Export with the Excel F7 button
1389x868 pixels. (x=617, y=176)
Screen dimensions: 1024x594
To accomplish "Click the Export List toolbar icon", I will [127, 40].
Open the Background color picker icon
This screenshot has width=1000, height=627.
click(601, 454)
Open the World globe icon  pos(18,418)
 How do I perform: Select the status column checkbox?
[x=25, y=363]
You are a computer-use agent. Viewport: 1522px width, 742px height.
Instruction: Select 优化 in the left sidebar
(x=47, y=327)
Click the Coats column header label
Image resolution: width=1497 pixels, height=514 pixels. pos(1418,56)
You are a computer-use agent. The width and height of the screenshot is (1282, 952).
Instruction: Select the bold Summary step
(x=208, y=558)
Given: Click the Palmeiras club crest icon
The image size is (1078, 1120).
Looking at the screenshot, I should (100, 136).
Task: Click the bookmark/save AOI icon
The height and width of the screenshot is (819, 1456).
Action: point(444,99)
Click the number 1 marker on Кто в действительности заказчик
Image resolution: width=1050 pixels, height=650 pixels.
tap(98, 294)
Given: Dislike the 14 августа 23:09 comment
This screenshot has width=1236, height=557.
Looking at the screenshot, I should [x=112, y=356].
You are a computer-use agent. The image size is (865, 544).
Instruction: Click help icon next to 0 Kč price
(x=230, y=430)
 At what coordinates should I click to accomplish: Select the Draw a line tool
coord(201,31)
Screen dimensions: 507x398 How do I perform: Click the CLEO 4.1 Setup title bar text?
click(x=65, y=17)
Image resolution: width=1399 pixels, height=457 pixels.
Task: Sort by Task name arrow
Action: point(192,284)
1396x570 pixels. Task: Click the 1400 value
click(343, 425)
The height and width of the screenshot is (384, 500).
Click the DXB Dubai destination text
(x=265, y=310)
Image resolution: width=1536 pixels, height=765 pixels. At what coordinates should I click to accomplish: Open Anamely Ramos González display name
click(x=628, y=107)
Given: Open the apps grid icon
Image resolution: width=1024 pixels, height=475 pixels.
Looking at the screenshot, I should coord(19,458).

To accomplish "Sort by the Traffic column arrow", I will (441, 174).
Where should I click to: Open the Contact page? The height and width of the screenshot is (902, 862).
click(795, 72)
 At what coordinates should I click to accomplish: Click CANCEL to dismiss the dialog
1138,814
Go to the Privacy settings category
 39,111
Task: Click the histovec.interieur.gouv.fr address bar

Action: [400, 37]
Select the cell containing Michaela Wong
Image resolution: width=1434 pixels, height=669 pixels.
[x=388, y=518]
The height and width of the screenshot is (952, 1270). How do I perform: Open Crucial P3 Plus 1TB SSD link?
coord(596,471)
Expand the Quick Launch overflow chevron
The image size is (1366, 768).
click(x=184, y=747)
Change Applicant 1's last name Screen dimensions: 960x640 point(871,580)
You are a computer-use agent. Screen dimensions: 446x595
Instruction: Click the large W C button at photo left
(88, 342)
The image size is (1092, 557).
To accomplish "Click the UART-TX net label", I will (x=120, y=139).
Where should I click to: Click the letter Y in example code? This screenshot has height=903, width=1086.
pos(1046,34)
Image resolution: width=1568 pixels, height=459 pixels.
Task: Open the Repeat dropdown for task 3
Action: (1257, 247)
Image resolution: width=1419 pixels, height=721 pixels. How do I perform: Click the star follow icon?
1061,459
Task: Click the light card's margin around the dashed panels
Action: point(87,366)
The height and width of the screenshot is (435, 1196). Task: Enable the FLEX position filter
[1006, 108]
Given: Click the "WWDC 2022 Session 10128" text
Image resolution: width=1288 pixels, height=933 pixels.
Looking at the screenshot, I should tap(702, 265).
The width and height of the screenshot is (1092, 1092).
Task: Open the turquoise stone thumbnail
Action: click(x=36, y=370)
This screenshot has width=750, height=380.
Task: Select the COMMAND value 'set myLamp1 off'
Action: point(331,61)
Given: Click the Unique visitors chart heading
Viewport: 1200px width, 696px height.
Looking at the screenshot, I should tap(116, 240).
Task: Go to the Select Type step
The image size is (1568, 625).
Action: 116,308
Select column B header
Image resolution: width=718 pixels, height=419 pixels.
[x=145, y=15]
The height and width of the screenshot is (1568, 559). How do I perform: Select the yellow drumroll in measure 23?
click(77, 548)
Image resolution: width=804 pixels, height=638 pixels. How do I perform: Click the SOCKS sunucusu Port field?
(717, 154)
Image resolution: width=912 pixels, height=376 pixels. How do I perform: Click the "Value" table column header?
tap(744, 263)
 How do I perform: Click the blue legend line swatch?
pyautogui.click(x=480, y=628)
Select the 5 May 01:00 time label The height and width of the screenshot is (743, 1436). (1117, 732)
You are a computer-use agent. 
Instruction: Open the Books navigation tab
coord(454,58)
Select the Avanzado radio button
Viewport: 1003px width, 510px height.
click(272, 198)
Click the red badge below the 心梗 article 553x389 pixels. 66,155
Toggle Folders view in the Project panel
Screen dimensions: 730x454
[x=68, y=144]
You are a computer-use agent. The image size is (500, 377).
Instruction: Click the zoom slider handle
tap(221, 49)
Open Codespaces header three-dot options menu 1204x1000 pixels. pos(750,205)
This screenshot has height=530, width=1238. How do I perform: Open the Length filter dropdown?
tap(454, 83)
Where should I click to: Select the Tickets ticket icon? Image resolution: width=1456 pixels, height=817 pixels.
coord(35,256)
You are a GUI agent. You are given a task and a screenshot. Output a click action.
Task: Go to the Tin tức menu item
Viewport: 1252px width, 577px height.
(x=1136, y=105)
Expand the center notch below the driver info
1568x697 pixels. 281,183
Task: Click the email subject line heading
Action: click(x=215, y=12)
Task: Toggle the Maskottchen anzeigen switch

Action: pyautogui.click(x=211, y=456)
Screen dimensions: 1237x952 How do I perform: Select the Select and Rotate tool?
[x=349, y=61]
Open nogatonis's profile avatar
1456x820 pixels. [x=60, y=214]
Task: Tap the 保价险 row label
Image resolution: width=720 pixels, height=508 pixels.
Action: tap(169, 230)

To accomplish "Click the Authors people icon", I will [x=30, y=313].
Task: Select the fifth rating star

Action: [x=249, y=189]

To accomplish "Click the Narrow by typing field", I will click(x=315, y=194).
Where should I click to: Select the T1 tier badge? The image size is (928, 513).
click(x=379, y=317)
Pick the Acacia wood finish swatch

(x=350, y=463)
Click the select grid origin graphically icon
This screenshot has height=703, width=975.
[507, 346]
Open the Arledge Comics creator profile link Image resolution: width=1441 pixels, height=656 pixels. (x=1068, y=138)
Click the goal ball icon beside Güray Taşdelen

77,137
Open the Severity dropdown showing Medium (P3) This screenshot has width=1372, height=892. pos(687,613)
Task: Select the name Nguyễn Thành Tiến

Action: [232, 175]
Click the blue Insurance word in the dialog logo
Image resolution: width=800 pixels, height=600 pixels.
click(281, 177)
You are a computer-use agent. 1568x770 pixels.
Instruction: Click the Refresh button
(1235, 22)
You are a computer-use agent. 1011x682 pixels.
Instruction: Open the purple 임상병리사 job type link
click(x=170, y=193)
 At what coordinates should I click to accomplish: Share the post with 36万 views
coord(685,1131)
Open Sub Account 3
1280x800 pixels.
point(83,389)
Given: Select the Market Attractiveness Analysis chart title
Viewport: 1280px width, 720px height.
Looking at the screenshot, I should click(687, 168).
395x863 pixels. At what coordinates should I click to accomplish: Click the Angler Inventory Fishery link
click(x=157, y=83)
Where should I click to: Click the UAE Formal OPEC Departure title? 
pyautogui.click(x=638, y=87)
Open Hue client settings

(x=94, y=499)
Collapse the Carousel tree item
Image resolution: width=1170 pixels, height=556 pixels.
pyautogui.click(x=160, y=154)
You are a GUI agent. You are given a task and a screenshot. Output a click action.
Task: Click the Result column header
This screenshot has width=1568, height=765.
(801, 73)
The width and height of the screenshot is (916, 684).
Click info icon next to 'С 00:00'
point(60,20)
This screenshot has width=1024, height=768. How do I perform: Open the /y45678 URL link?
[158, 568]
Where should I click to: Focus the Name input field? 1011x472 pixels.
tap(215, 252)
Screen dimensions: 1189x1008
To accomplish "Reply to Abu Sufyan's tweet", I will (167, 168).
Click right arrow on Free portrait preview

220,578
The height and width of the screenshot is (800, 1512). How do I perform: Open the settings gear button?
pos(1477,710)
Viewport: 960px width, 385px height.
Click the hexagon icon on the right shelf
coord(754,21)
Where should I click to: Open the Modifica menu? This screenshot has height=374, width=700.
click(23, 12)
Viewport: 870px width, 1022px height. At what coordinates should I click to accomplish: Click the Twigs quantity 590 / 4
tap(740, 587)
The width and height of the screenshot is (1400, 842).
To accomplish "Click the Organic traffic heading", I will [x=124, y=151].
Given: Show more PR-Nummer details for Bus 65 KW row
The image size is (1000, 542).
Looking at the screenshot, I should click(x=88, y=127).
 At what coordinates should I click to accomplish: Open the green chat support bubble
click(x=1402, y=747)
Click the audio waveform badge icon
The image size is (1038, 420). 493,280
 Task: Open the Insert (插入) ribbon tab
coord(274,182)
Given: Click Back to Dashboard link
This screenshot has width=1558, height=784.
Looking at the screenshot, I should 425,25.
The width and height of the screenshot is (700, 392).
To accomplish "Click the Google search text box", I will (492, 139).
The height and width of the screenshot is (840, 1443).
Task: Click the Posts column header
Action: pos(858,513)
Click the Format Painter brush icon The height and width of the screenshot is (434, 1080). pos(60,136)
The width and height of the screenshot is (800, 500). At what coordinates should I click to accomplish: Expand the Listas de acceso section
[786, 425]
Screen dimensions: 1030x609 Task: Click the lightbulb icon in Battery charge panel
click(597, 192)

※ ※ ※

» **YOUR ASSIGNMENT**
Copy out the data above word for word, starting at its first line and ending with the line that contains "You are a computer-use agent. Viewport: 1522px".

» **REPLY**
Export with the Excel F7 button
1389x868 pixels. (x=617, y=176)
Screen dimensions: 1024x594
To accomplish "Click the Export List toolbar icon", I will [127, 40].
Open the Background color picker icon
This screenshot has width=1000, height=627.
click(601, 454)
Open the World globe icon  pos(18,418)
 How do I perform: Select the status column checkbox?
[x=25, y=363]
You are a computer-use agent. Viewport: 1522px width, 742px height.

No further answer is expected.